Although Fanfix doesn’t plan to lower the commission fee, the company pointed out that it has no hidden fees and offers a more “premium service” than most competitors, said Gestetner.

“If you look at other platforms, a lot of them charge the creators a payment processing fee. So, there are a lot of hidden fees, and we’re very transparent about how we monetize,” added co-founder Simon Pompan.

“Fanfix is one in this space that’s emerging as the leader in the clean Gen Z-first monetization space because our platform, very simply, has been the place where creators earn the most money,” Gestetner said. “Creators generally are very happy with the commission fee because they know that they’re earning more money on our platform than they do elsewhere.”

Simon Pompan (left) and Harry Gestetner (right)

Gestetner and Pompan have been friends since high school and launched Fanfix in August 2021 when they were attending college. Shortly after launching Fanfix, Gestetner and Pompan brought Vine star Cameron Dallas onto the team.

The idea of Fanfix came about when Gestetner’s cousin blew up on TikTok, gaining tens of millions of views yet unable to monetize. After doing some research, Gestetner found that a lot of creators were struggling to make money.

In general, the creator economy can be a tricky space to tackle– especially for full-time, smaller creators looking to make ends meet. Smaller creators seldom secure brand deals let alone consistent ones that provide a stable revenue stream.

“Brand deals underserved a vast majority of creators, and there needed to be a way that creators could monetize directly from their loyal fans without having to rely on brands, agents, studios or record labels. There was a gap in the market for a clean, family-friendly Gen Z fan membership platform,” he said.

Fanfix’s target audience is 13 to 24 years old, so the platform has strict content guidelines and prohibits nudity as well as content that promotes illegal activities.

The platform makes sure to protect users and creators under 18 with additional safety features like report functions and human moderators that monitor private messages 24/7 as well as review creator accounts twice a day.

Regardless of a creator’s age, they can use the “safe mode” feature, which allows them to enable human-reviewed messages.

Overall, the entire platform is human-moderated.

Fanfix only accepts creators with a follower count of 10,000 or more. The creator must fit with Fanfix’s “brand image” and be able to convert.

We spoke with Savannah Rae Demers, a 22-year-old content creator who started using Fanfix in the spring of 2022. Demers said that, so far, she has made nearly $100,000 on the platform.

“My subscription rate is currently $8, which leaves me making around $6.40 from each subscriber per month,” Demers told us. “With around 2,100 subscribers, that is already about $13,500 a month just from subscribers. That does not even include additional tips and earnings from messaging.”

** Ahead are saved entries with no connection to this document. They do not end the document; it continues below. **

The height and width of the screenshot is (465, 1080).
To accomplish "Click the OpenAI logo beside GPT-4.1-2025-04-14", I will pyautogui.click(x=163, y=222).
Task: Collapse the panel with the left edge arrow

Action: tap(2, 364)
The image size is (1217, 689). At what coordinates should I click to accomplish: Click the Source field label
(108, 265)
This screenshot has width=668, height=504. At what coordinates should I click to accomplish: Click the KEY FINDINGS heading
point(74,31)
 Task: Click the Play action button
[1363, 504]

Fanfix hosts other successful creators, including Madi Monroe, Brooke Monk and Anna Shumate, among others. There is an average of approximately 200 Fanfix subscribers per creator on the platform, according to the company.

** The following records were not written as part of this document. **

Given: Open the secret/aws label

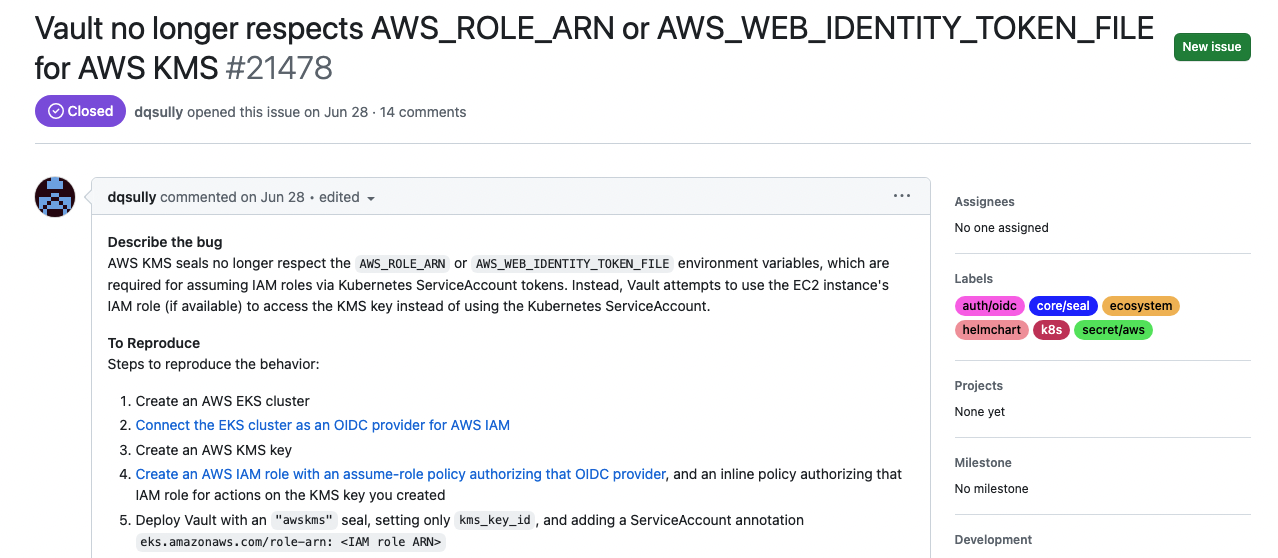Looking at the screenshot, I should point(1113,330).
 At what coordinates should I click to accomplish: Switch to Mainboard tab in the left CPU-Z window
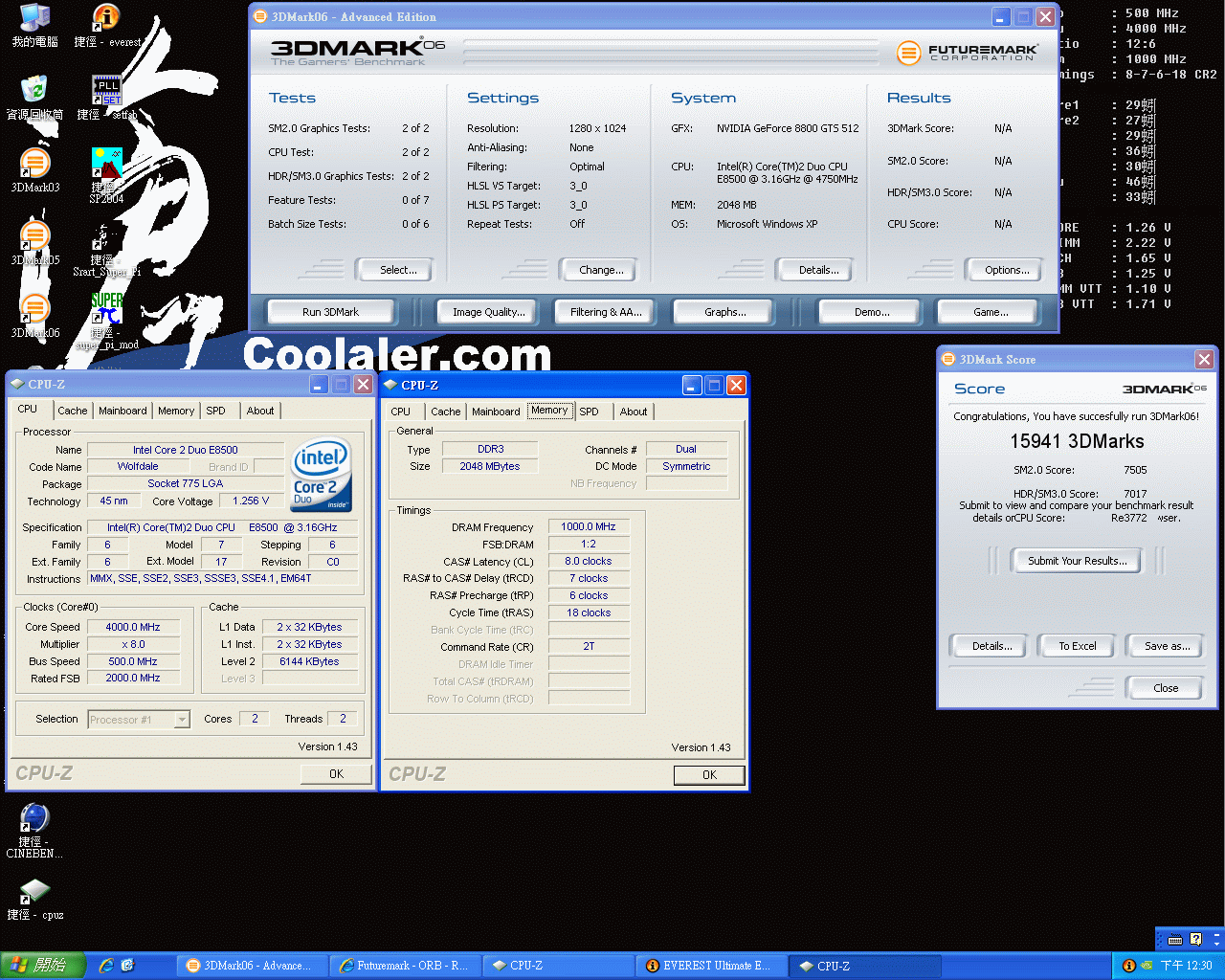122,411
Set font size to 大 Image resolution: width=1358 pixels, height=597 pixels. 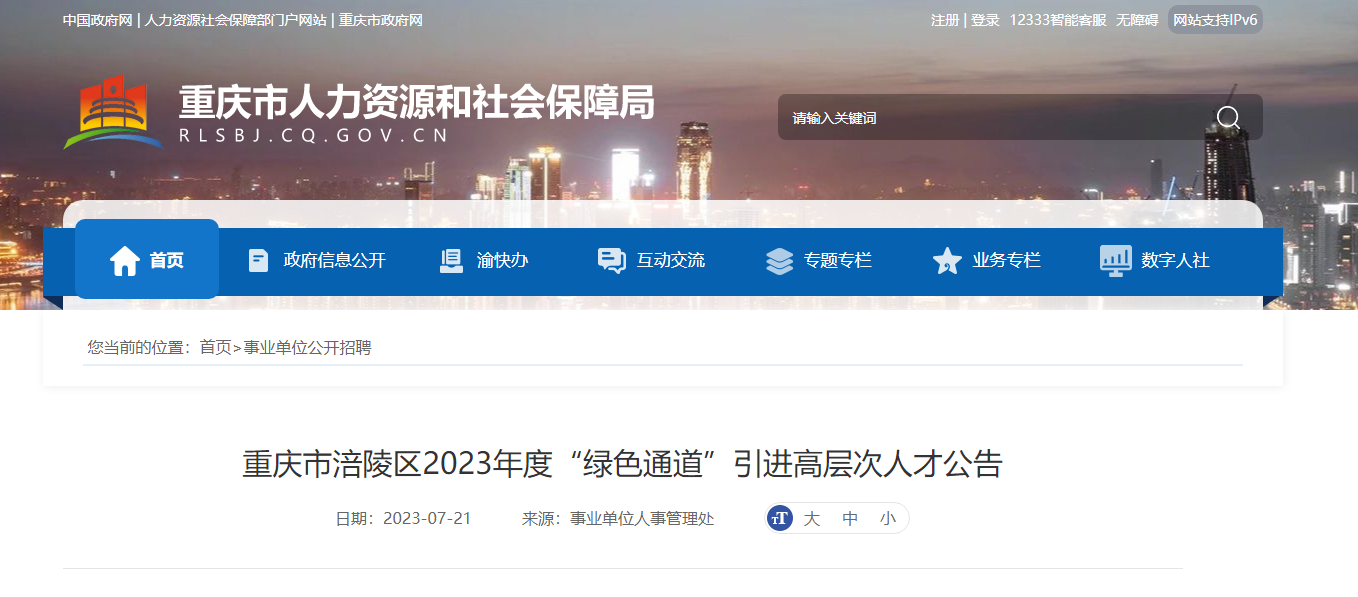coord(812,519)
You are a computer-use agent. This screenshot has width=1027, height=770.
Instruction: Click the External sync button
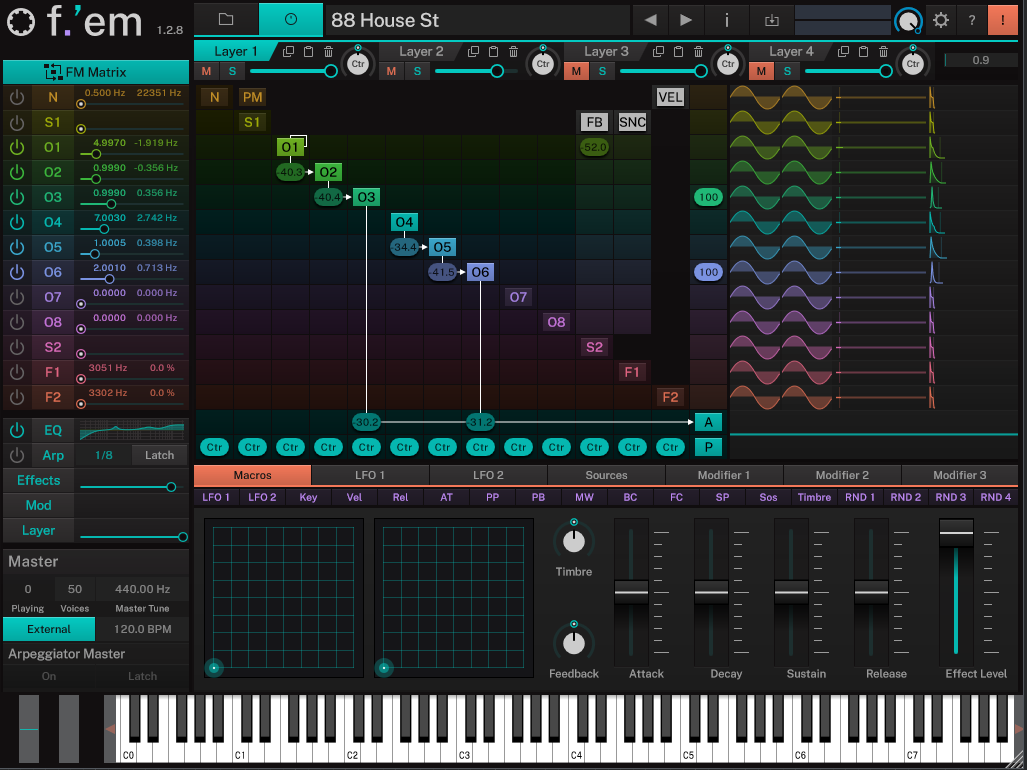pyautogui.click(x=48, y=629)
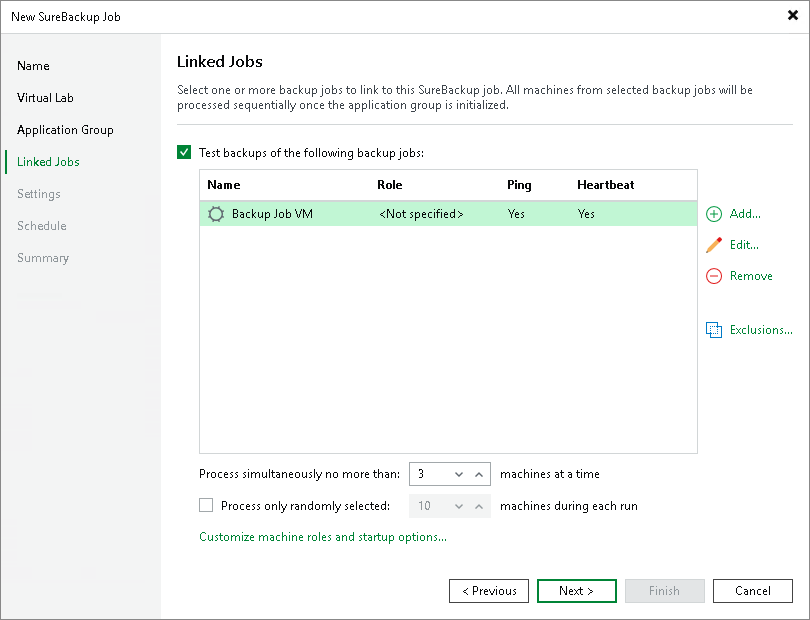Remove the Backup Job VM entry
The height and width of the screenshot is (620, 810).
click(747, 275)
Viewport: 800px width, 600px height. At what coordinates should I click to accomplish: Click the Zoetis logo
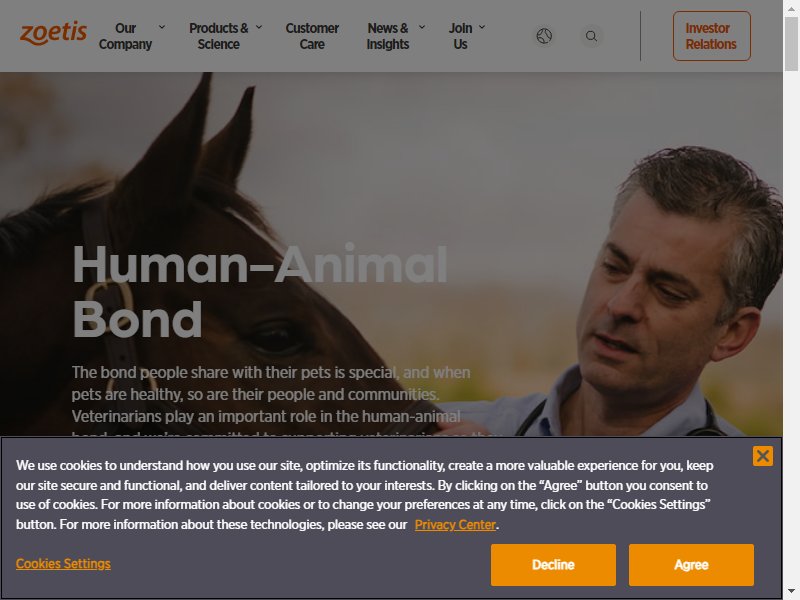(54, 33)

“I was immediately intrigued with the overall concept of this platform – having a place to document behind-the-scenes content and not having only brand deals to rely on sounded pretty great to me! Also having a place to truly chat and engage with my community of followers is super special to me and that is exactly what Fanfix gave me with the messaging side of the platform,” Demers added.

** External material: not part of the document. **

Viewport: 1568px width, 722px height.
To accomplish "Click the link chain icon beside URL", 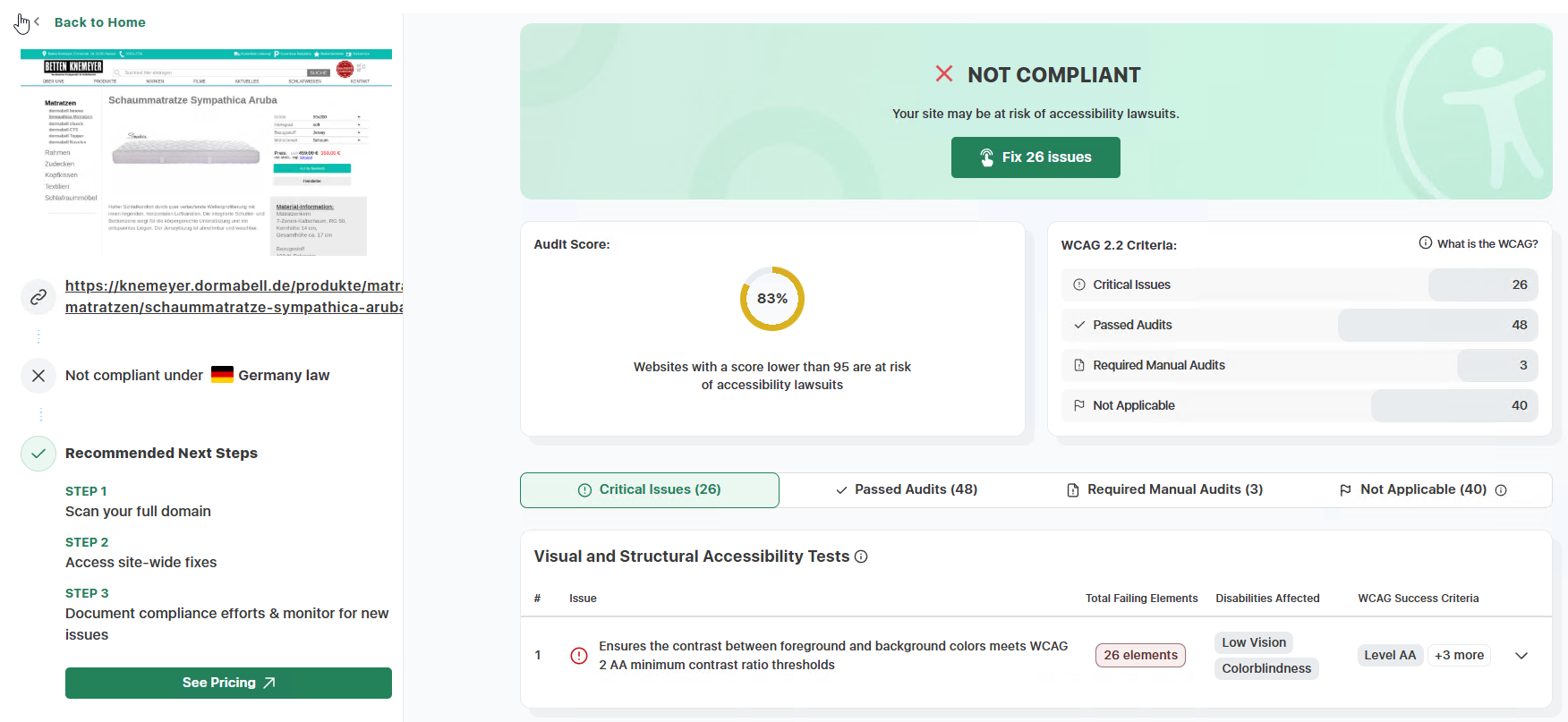I will (x=38, y=297).
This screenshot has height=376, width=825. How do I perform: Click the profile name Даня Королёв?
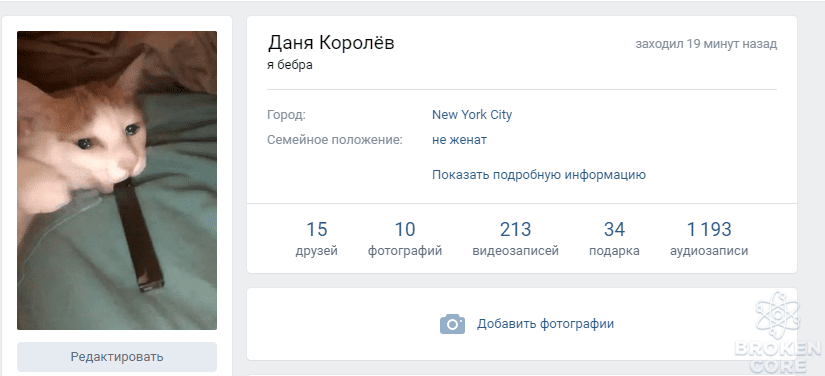(331, 43)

Gestetner and Pompan were only 21 and 23, respectively, when they sold Fanfix to SuperOrdinary in June 2022 for eight figures. SuperOrdinary partners with more than 140 brands, such as Farmacy, OLAPLEX, The Honest Company, and more.

SuperOrdinary has its own e-commerce platform called GalaGala, which offers a selection of brands curated by influencers.

Eventually, Fanfix creators will be able to collaborate with SuperOrdinary to sell products in their own online stores.

“Being a part of Fanfix, these creators get access to the whole SuperOrdinary ecosystem. Whether it’s giving access to the brands or whatever it is, access to a system that really no other platform can provide,” Gestetner said.

In November 2022, the company launched SuperLink, a monetization-focused link-in-bio platform that displays a creator’s Fanfix page. Creators get 46% of the ad revenue.